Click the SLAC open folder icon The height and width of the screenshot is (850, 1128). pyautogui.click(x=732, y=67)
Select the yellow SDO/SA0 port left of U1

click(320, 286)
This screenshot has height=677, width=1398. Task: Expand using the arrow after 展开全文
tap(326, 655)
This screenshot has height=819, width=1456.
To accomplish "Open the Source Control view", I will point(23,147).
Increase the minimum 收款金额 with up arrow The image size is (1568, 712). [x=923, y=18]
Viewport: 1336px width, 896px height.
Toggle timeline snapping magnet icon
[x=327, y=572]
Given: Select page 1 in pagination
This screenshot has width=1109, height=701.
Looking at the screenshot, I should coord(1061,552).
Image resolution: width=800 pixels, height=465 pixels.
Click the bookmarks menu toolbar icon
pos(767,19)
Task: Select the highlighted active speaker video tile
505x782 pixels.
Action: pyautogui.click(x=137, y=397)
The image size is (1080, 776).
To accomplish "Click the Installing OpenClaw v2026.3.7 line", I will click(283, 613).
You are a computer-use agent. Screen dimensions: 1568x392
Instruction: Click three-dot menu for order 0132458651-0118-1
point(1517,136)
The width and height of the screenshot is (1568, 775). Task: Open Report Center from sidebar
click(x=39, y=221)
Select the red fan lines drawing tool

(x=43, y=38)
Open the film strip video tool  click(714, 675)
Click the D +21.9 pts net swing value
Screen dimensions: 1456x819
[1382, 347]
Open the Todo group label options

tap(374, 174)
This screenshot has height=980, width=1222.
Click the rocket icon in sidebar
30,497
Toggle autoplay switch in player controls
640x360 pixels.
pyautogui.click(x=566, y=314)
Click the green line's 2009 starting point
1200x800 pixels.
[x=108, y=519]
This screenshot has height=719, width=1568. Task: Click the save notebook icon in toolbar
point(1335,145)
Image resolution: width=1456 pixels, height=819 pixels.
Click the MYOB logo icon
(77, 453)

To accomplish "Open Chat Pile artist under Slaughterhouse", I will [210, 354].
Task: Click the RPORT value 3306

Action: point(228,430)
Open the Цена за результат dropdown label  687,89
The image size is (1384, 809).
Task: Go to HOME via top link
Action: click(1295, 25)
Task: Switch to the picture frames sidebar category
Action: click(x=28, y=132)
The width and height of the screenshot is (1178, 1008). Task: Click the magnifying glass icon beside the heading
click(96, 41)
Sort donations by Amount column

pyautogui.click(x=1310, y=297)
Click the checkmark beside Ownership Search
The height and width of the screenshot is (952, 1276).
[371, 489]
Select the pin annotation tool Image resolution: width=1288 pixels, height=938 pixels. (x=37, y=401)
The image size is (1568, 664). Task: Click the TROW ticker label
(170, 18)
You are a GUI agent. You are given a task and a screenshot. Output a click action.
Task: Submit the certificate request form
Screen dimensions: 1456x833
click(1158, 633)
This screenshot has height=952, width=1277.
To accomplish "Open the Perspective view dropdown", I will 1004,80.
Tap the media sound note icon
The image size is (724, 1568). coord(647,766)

> [Set exercise] Output every line of the records above as a Markdown table with columns Row and Line, leaving out the blank lines.

> [Solution below]
| Row | Line |
|---|---|
| 1 | Click the SLAC open folder icon The height and width of the screenshot is (850, 1128). pyautogui.click(x=732, y=67) |
| 2 | Select the yellow SDO/SA0 port left of U1 |
| 3 | click(320, 286) |
| 4 | This screenshot has height=677, width=1398. Task: Expand using the arrow after 展开全文 |
| 5 | tap(326, 655) |
| 6 | This screenshot has height=819, width=1456. |
| 7 | To accomplish "Open the Source Control view", I will point(23,147). |
| 8 | Increase the minimum 收款金额 with up arrow The image size is (1568, 712). [x=923, y=18] |
| 9 | Viewport: 1336px width, 896px height. |
| 10 | Toggle timeline snapping magnet icon |
| 11 | [x=327, y=572] |
| 12 | Given: Select page 1 in pagination |
| 13 | This screenshot has width=1109, height=701. |
| 14 | Looking at the screenshot, I should coord(1061,552). |
| 15 | Image resolution: width=800 pixels, height=465 pixels. |
| 16 | Click the bookmarks menu toolbar icon |
| 17 | pos(767,19) |
| 18 | Task: Select the highlighted active speaker video tile |
| 19 | 505x782 pixels. |
| 20 | Action: pyautogui.click(x=137, y=397) |
| 21 | The image size is (1080, 776). |
| 22 | To accomplish "Click the Installing OpenClaw v2026.3.7 line", I will click(283, 613). |
| 23 | You are a computer-use agent. Screen dimensions: 1568x392 |
| 24 | Instruction: Click three-dot menu for order 0132458651-0118-1 |
| 25 | point(1517,136) |
| 26 | The width and height of the screenshot is (1568, 775). Task: Open Report Center from sidebar |
| 27 | click(x=39, y=221) |
| 28 | Select the red fan lines drawing tool |
| 29 | (x=43, y=38) |
| 30 | Open the film strip video tool  click(714, 675) |
| 31 | Click the D +21.9 pts net swing value |
| 32 | Screen dimensions: 1456x819 |
| 33 | [1382, 347] |
| 34 | Open the Todo group label options |
| 35 | tap(374, 174) |
| 36 | This screenshot has height=980, width=1222. |
| 37 | Click the rocket icon in sidebar |
| 38 | 30,497 |
| 39 | Toggle autoplay switch in player controls |
| 40 | 640x360 pixels. |
| 41 | pyautogui.click(x=566, y=314) |
| 42 | Click the green line's 2009 starting point |
| 43 | 1200x800 pixels. |
| 44 | [x=108, y=519] |
| 45 | This screenshot has height=719, width=1568. Task: Click the save notebook icon in toolbar |
| 46 | point(1335,145) |
| 47 | Image resolution: width=1456 pixels, height=819 pixels. |
| 48 | Click the MYOB logo icon |
| 49 | (77, 453) |
| 50 | To accomplish "Open Chat Pile artist under Slaughterhouse", I will [210, 354]. |
| 51 | Task: Click the RPORT value 3306 |
| 52 | Action: point(228,430) |
| 53 | Open the Цена за результат dropdown label  687,89 |
| 54 | The image size is (1384, 809). |
| 55 | Task: Go to HOME via top link |
| 56 | Action: click(1295, 25) |
| 57 | Task: Switch to the picture frames sidebar category |
| 58 | Action: click(x=28, y=132) |
| 59 | The width and height of the screenshot is (1178, 1008). Task: Click the magnifying glass icon beside the heading |
| 60 | click(96, 41) |
| 61 | Sort donations by Amount column |
| 62 | pyautogui.click(x=1310, y=297) |
| 63 | Click the checkmark beside Ownership Search |
| 64 | The height and width of the screenshot is (952, 1276). |
| 65 | [371, 489] |
| 66 | Select the pin annotation tool Image resolution: width=1288 pixels, height=938 pixels. (x=37, y=401) |
| 67 | The image size is (1568, 664). Task: Click the TROW ticker label |
| 68 | (170, 18) |
| 69 | You are a GUI agent. You are given a task and a screenshot. Output a click action. |
| 70 | Task: Submit the certificate request form |
| 71 | Screen dimensions: 1456x833 |
| 72 | click(1158, 633) |
| 73 | This screenshot has height=952, width=1277. |
| 74 | To accomplish "Open the Perspective view dropdown", I will 1004,80. |
| 75 | Tap the media sound note icon |
| 76 | The image size is (724, 1568). coord(647,766) |